%%
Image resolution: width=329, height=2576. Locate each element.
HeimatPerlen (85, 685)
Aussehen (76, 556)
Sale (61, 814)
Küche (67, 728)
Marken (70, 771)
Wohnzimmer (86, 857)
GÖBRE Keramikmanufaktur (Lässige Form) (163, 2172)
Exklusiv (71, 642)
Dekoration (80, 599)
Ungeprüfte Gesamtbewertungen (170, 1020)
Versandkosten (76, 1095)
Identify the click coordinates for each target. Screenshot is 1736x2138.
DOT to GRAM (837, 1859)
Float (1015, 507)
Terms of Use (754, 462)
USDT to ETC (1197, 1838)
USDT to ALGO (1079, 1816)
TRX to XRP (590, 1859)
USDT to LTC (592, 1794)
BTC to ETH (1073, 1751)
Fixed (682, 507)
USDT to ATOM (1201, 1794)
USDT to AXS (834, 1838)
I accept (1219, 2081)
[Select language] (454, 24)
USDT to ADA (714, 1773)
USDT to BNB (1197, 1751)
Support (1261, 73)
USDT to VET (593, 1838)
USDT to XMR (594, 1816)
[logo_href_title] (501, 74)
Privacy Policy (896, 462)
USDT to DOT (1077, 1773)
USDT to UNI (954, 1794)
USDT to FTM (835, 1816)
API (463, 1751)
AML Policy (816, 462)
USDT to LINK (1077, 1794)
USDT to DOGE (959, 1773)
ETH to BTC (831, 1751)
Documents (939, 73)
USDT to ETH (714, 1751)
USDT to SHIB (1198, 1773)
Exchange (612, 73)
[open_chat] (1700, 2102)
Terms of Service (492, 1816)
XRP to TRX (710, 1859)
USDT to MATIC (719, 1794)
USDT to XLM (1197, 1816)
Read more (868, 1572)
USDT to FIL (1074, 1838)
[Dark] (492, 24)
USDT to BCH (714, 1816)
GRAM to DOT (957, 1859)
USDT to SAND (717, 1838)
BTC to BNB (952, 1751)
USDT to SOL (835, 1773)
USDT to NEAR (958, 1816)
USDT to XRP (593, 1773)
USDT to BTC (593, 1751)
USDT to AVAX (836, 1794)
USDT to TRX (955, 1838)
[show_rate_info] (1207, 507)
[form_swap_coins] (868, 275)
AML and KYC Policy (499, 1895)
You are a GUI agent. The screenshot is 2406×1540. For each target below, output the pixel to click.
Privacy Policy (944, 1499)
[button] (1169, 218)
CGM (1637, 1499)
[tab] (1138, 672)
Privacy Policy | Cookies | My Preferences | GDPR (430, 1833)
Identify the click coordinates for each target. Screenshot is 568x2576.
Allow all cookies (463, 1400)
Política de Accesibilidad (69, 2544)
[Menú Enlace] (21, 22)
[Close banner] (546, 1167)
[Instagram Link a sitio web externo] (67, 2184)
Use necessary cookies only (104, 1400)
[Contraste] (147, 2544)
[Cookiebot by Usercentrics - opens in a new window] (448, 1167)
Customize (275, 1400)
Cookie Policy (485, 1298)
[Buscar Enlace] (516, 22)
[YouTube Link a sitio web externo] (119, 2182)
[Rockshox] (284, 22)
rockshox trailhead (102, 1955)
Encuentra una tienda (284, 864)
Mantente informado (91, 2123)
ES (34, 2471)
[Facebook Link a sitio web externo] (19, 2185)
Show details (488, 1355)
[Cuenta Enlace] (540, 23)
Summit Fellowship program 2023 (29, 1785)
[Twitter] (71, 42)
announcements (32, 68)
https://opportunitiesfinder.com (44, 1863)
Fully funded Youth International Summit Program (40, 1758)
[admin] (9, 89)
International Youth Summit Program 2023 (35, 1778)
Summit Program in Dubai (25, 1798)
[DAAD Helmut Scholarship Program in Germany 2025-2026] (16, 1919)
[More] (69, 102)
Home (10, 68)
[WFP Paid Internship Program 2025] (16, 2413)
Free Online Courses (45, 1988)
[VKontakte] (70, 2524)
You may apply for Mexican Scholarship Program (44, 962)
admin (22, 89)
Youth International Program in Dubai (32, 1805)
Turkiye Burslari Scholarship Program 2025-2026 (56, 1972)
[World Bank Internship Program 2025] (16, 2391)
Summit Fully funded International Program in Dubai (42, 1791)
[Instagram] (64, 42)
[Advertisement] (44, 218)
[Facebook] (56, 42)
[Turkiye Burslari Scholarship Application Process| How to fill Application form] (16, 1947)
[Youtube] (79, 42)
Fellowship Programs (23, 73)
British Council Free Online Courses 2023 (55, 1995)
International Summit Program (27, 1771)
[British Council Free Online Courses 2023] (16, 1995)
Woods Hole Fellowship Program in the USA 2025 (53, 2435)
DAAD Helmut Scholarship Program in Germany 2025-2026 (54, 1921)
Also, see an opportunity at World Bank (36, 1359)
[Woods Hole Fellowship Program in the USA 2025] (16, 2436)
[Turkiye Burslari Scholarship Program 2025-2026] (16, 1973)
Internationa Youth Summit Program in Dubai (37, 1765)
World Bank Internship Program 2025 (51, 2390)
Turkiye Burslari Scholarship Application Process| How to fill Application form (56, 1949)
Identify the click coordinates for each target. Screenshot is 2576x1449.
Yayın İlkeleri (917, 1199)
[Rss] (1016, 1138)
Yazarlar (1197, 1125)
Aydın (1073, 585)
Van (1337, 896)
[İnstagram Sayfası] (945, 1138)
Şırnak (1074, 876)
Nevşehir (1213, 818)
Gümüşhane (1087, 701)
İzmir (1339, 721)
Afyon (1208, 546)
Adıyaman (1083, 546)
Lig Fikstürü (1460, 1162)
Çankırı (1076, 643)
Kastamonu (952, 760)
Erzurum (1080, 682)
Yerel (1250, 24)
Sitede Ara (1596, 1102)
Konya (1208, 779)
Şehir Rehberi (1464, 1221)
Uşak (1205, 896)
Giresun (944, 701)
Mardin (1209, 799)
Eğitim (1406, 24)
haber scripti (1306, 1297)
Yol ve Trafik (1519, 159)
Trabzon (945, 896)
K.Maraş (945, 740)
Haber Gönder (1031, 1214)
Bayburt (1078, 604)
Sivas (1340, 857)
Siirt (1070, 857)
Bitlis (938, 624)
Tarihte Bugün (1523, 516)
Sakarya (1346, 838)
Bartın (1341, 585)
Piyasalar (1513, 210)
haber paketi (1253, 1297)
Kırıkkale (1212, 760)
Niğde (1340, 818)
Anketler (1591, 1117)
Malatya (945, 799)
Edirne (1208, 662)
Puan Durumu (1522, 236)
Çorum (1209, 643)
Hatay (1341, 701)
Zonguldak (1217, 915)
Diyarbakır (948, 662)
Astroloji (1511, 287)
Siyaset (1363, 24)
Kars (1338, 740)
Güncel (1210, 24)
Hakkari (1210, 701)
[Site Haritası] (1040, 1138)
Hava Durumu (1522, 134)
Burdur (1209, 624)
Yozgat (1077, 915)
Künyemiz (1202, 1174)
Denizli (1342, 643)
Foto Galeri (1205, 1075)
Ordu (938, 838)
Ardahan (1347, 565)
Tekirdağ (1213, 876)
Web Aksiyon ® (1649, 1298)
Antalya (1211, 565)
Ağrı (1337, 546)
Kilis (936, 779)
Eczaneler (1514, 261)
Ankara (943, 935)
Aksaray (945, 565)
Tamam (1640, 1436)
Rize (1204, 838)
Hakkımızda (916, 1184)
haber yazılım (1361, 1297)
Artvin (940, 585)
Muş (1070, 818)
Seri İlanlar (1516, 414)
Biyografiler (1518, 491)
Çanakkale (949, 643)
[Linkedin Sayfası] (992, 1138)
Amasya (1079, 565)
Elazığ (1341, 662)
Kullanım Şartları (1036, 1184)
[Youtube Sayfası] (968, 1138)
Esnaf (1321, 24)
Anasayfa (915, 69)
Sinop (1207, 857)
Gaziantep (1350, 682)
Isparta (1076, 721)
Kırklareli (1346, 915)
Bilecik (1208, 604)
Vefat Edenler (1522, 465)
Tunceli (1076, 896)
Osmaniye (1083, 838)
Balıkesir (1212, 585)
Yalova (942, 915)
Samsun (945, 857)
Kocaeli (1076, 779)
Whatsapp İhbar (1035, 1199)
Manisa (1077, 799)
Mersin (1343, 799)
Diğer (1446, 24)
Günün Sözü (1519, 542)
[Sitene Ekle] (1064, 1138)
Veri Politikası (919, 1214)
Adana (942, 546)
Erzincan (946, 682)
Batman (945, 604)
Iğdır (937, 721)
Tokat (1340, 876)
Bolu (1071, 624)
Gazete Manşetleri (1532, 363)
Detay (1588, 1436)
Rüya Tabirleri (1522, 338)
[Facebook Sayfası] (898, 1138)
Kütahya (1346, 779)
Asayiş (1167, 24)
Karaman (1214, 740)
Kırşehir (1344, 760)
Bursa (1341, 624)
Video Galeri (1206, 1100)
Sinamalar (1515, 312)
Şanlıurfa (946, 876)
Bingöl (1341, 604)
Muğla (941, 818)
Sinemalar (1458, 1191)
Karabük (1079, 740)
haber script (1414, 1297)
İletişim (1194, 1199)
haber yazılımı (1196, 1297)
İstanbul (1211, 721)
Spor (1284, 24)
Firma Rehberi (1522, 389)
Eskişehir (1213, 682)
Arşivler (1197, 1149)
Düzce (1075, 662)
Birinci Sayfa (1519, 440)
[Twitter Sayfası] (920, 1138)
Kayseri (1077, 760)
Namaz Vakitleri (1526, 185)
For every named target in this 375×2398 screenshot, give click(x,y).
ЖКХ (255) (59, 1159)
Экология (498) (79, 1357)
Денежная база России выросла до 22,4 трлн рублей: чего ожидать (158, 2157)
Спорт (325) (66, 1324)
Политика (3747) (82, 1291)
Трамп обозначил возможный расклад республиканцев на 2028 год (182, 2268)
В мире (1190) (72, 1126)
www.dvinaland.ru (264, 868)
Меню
%%
WORK INSTRUCTION » In the data above, start at the line that has "Adıyaman (1083, 546)", stop after the line that has "Ordu (938, 838)", and print every line in between exactly as it stands.

EXERCISE RESULT »
Adıyaman (1083, 546)
Lig Fikstürü (1460, 1162)
Çankırı (1076, 643)
Kastamonu (952, 760)
Erzurum (1080, 682)
Yerel (1250, 24)
Sitede Ara (1596, 1102)
Konya (1208, 779)
Şehir Rehberi (1464, 1221)
Uşak (1205, 896)
Giresun (944, 701)
Mardin (1209, 799)
Eğitim (1406, 24)
haber scripti (1306, 1297)
Yol ve Trafik (1519, 159)
Trabzon (945, 896)
K.Maraş (945, 740)
Haber Gönder (1031, 1214)
Bayburt (1078, 604)
Sivas (1340, 857)
Siirt (1070, 857)
Bitlis (938, 624)
Tarihte Bugün (1523, 516)
Sakarya (1346, 838)
Bartın (1341, 585)
Piyasalar (1513, 210)
haber paketi (1253, 1297)
Kırıkkale (1212, 760)
Niğde (1340, 818)
Anketler (1591, 1117)
Malatya (945, 799)
Edirne (1208, 662)
Puan Durumu (1522, 236)
Çorum (1209, 643)
Hatay (1341, 701)
Zonguldak (1217, 915)
Diyarbakır (948, 662)
Astroloji (1511, 287)
Siyaset (1363, 24)
Kars (1338, 740)
Güncel (1210, 24)
Hakkari (1210, 701)
[Site Haritası] (1040, 1138)
Hava Durumu (1522, 134)
Burdur (1209, 624)
Yozgat (1077, 915)
Künyemiz (1202, 1174)
Denizli (1342, 643)
Foto Galeri (1205, 1075)
Ordu (938, 838)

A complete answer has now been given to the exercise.